Denver’s publicly-owned City Park Golf Course covers 150 acres in the heart of one of the fastest-growing cities in the US. It is in the process of a $40-million redesign to install a water retention pond inextricably linked to the Central I-70 Widening-a-Highway-Through-a-Low-Income-Neighborhood Project, cutting down 260 golf course trees in the process.
But that’s not what I’m here to talk about.
The main concern I have is not one of lost trees, but of social equity. But before I get to that, let me get some other concerns out of the way first:
- Land use: Golf courses are inflexible, single-use environments that don’t allow for any other activity and are only usable part of the year.
- Environmental: Golf courses are notorious users of pesticides and wasters of water.
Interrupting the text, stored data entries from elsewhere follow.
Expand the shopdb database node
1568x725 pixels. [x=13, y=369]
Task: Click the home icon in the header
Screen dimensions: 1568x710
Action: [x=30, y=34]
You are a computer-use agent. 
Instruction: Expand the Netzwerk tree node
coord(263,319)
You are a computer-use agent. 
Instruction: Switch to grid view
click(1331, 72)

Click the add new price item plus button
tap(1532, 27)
- 18-hole golf is a dying industry: Why is the city investing in it?
Each of those are serious concerns that deserve their own article. But like I said, this article is about social equity. Please take a minute to digest the following amazing infographic. (Spoiler: Golf is a rich people sport.)
It may surprise you that my biggest concern here is not that the City and County of Denver is spending $40 million of public money to benefit the wealthiest Denverites. What bothers me most is that the City and County of Denver is spending 150 acres of public space to benefit the wealthiest Denverites.
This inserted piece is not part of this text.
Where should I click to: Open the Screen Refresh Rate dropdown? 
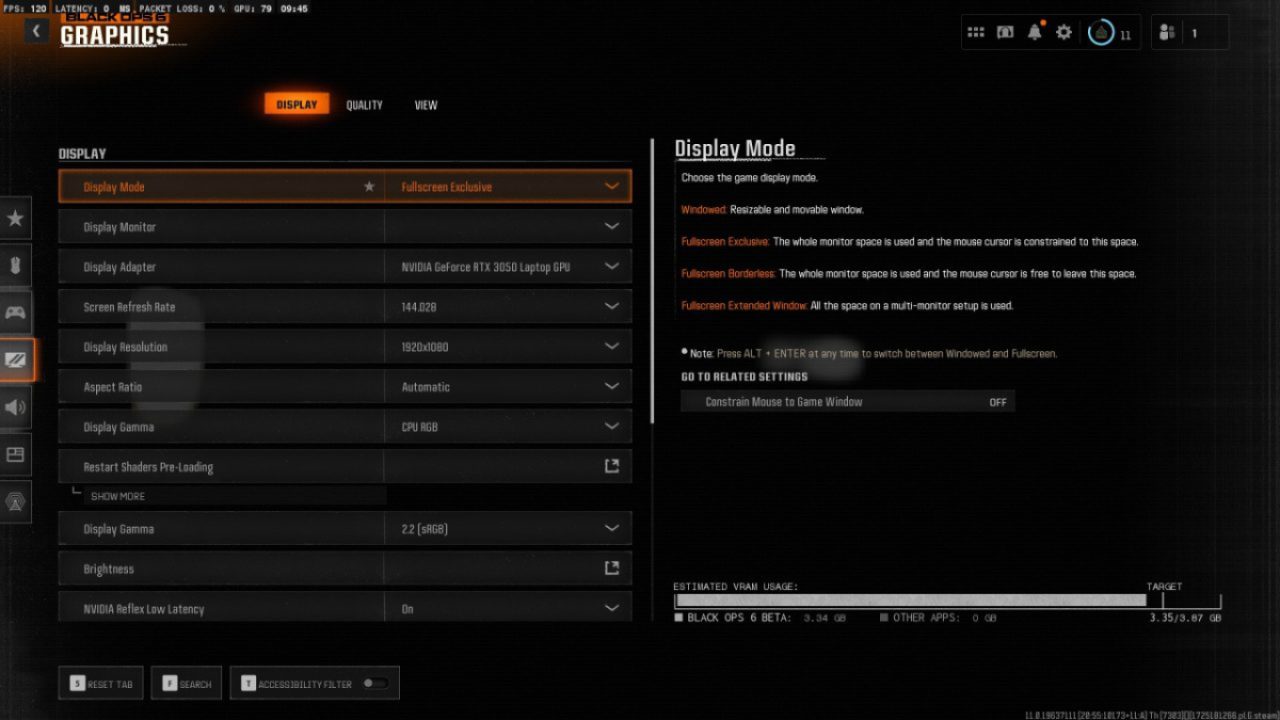click(x=611, y=307)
The benefits of green space are hard to overstate. The physical benefits are more obvious, like lower risk of cardiovascular disease, but the mental health benefits are substantial as well. Time spent in green space can decrease fatigue, depression, anxiety, and dementia, while at the same time increase productivity, creativity, and focus. Basically, green space increases the ability to be successful.
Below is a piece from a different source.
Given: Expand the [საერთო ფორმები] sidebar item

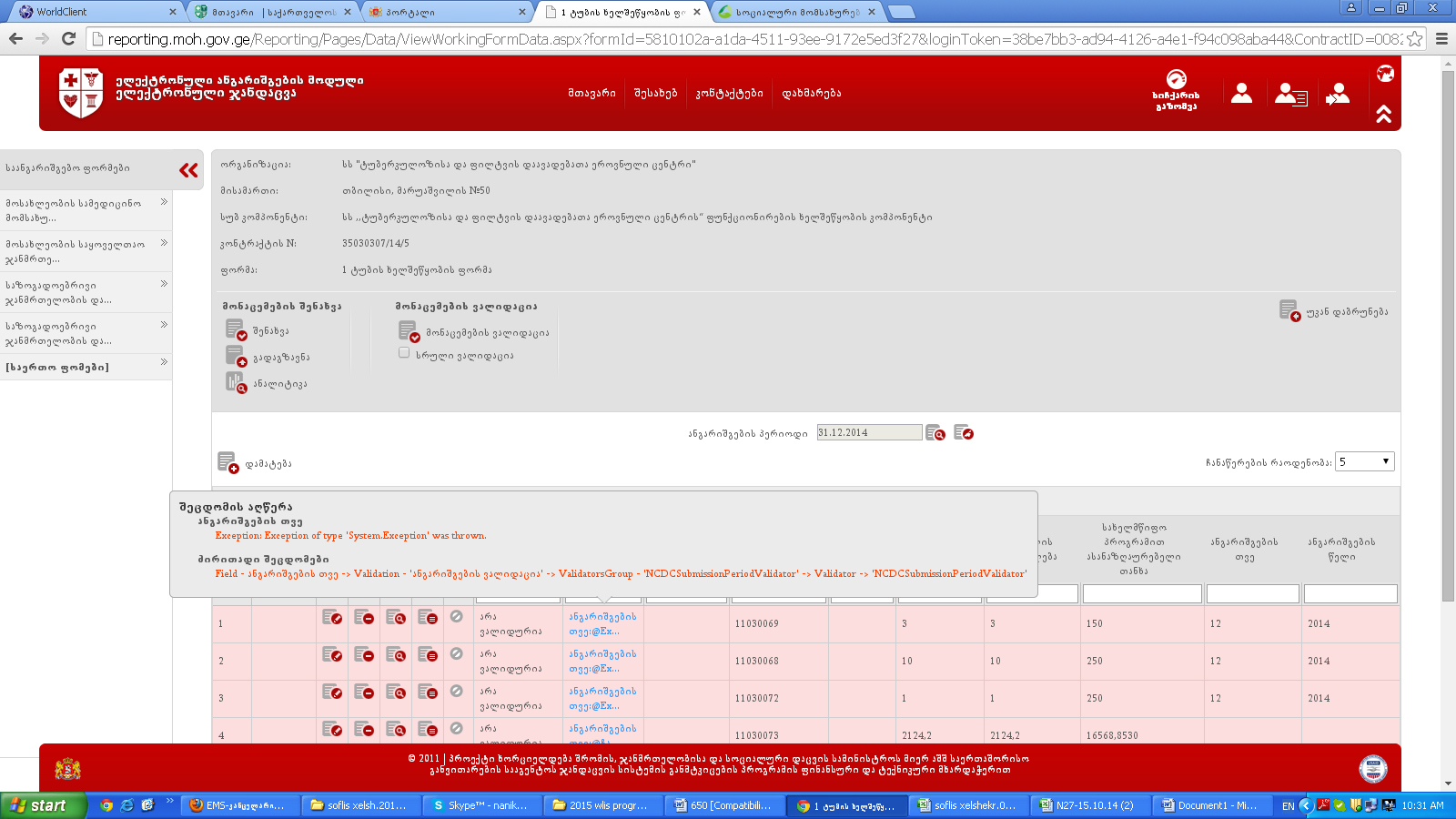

[Edit: I would like to take a moment here to point out that City Park Golf Course is a dedicated city park, which means it cannot be used for anything besides a park without a vote of Denver residents. I say this because many of the comments on the video version of this article (below) focus on how “if it wasn’t a golf course, the city would just let greedy developers build 12-story fugly luxury apartments.” This land can only be a park. ~C]
In an era where the federal government is so unashamedly divisive, it is more important than ever for cities to devote public resources as equitably as possible. A golf course does not do that. Denver is devoting public land, finances, and environmental resources to an activity that is disproportionately utilized by those who are already the most well off. Redesigning this space was a once-in-a-lifetime opportunity to provide a public resource that benefits all people, not just the ones who have both the finances and free time to play a round of 18 holes. The city missed that opportunity…and it wasn’t by accident.
To be clear, the city unquestionably performed its legally required due-diligence by having public meetings about the course redesign–but did it in a way that framed the question in its favor. “What is the best redesign for this golf course?” was not the right question. A city motivated to serve all of its citizens would have asked “What is the best use of these incredibly valuable city-owned 150 acres?”
By framing the conversation the way the city did, the status quo power structure was never threatened. As stated, the question left people upset and scrambling over trees scheduled to be felled (that they probably would never have sat under anyway) instead of how they lost out on an opportunity to benefit from the most precious of publicly-owned resources: urban green space. Obviously, I have strong feelings about this, but I recognize that mine is not the only voice. I want to hear from you.
Do you think a golf course is the highest and best utilization of this park space? What variety of park amenities do you think would have the greatest benefit to the greatest number of people? I would love to hear your thoughts.